[Stored data]
——————————
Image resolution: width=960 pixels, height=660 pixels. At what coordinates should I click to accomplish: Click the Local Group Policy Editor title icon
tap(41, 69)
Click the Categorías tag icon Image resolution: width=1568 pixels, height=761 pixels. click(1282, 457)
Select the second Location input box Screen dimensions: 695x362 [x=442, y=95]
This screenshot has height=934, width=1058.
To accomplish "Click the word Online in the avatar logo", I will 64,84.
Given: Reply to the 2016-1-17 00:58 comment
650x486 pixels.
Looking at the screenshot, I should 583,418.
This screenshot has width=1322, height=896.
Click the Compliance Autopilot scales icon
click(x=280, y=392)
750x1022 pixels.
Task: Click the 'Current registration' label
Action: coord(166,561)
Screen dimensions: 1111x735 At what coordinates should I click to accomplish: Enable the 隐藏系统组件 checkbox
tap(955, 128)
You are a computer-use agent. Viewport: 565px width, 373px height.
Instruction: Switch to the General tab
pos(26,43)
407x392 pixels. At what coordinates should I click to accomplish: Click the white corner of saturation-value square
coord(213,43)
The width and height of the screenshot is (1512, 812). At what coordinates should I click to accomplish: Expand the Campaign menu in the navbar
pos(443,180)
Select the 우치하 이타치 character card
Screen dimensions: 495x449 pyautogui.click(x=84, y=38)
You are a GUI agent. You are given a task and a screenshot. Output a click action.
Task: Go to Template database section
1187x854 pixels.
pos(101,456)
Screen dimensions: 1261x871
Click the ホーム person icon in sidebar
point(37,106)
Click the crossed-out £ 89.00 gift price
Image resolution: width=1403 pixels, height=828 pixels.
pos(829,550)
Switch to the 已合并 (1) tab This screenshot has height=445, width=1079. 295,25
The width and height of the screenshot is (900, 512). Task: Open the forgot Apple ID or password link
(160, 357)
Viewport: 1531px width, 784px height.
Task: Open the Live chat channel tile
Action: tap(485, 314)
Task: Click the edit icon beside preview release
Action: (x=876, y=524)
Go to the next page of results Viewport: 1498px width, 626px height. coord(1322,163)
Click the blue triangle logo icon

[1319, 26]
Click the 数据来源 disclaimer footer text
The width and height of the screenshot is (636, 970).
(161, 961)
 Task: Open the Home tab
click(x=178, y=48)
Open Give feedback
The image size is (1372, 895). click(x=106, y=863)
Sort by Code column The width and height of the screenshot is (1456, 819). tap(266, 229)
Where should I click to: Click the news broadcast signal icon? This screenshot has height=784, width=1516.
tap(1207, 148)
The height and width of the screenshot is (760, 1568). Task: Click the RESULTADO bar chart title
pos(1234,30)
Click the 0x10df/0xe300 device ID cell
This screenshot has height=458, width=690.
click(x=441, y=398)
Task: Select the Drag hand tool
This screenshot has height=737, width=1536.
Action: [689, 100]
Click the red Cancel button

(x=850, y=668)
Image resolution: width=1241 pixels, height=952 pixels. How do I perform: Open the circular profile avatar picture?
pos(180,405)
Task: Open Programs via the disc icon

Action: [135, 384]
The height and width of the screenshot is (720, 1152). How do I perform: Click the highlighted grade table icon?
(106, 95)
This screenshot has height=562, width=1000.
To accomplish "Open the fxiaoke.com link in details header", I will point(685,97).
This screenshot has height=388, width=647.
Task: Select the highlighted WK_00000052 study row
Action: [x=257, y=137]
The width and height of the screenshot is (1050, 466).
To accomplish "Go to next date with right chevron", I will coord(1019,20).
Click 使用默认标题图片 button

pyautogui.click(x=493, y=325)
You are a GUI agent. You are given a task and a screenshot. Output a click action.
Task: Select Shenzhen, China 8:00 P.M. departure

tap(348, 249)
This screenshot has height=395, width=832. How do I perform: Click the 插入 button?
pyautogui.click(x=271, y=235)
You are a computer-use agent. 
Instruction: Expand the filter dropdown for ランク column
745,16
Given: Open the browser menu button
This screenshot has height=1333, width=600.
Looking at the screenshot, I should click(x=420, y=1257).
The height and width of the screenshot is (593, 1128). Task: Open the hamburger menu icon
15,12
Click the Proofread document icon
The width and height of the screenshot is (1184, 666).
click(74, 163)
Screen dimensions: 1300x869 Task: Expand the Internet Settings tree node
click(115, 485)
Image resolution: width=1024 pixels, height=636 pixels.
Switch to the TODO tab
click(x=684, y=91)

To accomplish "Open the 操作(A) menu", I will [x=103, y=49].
——————————
- Your task -
All of the data above should be output exactly.

- Output below -
Image resolution: width=960 pixels, height=660 pixels. At what coordinates should I click to accomplish: Click the Local Group Policy Editor title icon
tap(41, 69)
Click the Categorías tag icon Image resolution: width=1568 pixels, height=761 pixels. click(1282, 457)
Select the second Location input box Screen dimensions: 695x362 [x=442, y=95]
This screenshot has height=934, width=1058.
To accomplish "Click the word Online in the avatar logo", I will 64,84.
Given: Reply to the 2016-1-17 00:58 comment
650x486 pixels.
Looking at the screenshot, I should 583,418.
This screenshot has width=1322, height=896.
Click the Compliance Autopilot scales icon
click(x=280, y=392)
750x1022 pixels.
Task: Click the 'Current registration' label
Action: coord(166,561)
Screen dimensions: 1111x735 At what coordinates should I click to accomplish: Enable the 隐藏系统组件 checkbox
tap(955, 128)
You are a computer-use agent. Viewport: 565px width, 373px height.
Instruction: Switch to the General tab
pos(26,43)
407x392 pixels. At what coordinates should I click to accomplish: Click the white corner of saturation-value square
coord(213,43)
The width and height of the screenshot is (1512, 812). At what coordinates should I click to accomplish: Expand the Campaign menu in the navbar
pos(443,180)
Select the 우치하 이타치 character card
Screen dimensions: 495x449 pyautogui.click(x=84, y=38)
You are a GUI agent. You are given a task and a screenshot. Output a click action.
Task: Go to Template database section
1187x854 pixels.
pos(101,456)
Screen dimensions: 1261x871
Click the ホーム person icon in sidebar
point(37,106)
Click the crossed-out £ 89.00 gift price
Image resolution: width=1403 pixels, height=828 pixels.
pos(829,550)
Switch to the 已合并 (1) tab This screenshot has height=445, width=1079. 295,25
The width and height of the screenshot is (900, 512). Task: Open the forgot Apple ID or password link
(160, 357)
Viewport: 1531px width, 784px height.
Task: Open the Live chat channel tile
Action: tap(485, 314)
Task: Click the edit icon beside preview release
Action: (x=876, y=524)
Go to the next page of results Viewport: 1498px width, 626px height. coord(1322,163)
Click the blue triangle logo icon

[1319, 26]
Click the 数据来源 disclaimer footer text
The width and height of the screenshot is (636, 970).
(161, 961)
 Task: Open the Home tab
click(x=178, y=48)
Open Give feedback
The image size is (1372, 895). click(x=106, y=863)
Sort by Code column The width and height of the screenshot is (1456, 819). tap(266, 229)
Where should I click to: Click the news broadcast signal icon? This screenshot has height=784, width=1516.
tap(1207, 148)
The height and width of the screenshot is (760, 1568). Task: Click the RESULTADO bar chart title
pos(1234,30)
Click the 0x10df/0xe300 device ID cell
This screenshot has height=458, width=690.
click(x=441, y=398)
Task: Select the Drag hand tool
This screenshot has height=737, width=1536.
Action: [689, 100]
Click the red Cancel button

(x=850, y=668)
Image resolution: width=1241 pixels, height=952 pixels. How do I perform: Open the circular profile avatar picture?
pos(180,405)
Task: Open Programs via the disc icon

Action: [135, 384]
The height and width of the screenshot is (720, 1152). How do I perform: Click the highlighted grade table icon?
(106, 95)
This screenshot has height=562, width=1000.
To accomplish "Open the fxiaoke.com link in details header", I will point(685,97).
This screenshot has height=388, width=647.
Task: Select the highlighted WK_00000052 study row
Action: [x=257, y=137]
The width and height of the screenshot is (1050, 466).
To accomplish "Go to next date with right chevron", I will coord(1019,20).
Click 使用默认标题图片 button

pyautogui.click(x=493, y=325)
You are a GUI agent. You are given a task and a screenshot. Output a click action.
Task: Select Shenzhen, China 8:00 P.M. departure

tap(348, 249)
This screenshot has height=395, width=832. How do I perform: Click the 插入 button?
pyautogui.click(x=271, y=235)
You are a computer-use agent. 
Instruction: Expand the filter dropdown for ランク column
745,16
Given: Open the browser menu button
This screenshot has height=1333, width=600.
Looking at the screenshot, I should click(x=420, y=1257).
The height and width of the screenshot is (593, 1128). Task: Open the hamburger menu icon
15,12
Click the Proofread document icon
The width and height of the screenshot is (1184, 666).
click(74, 163)
Screen dimensions: 1300x869 Task: Expand the Internet Settings tree node
click(115, 485)
Image resolution: width=1024 pixels, height=636 pixels.
Switch to the TODO tab
click(x=684, y=91)

To accomplish "Open the 操作(A) menu", I will [x=103, y=49].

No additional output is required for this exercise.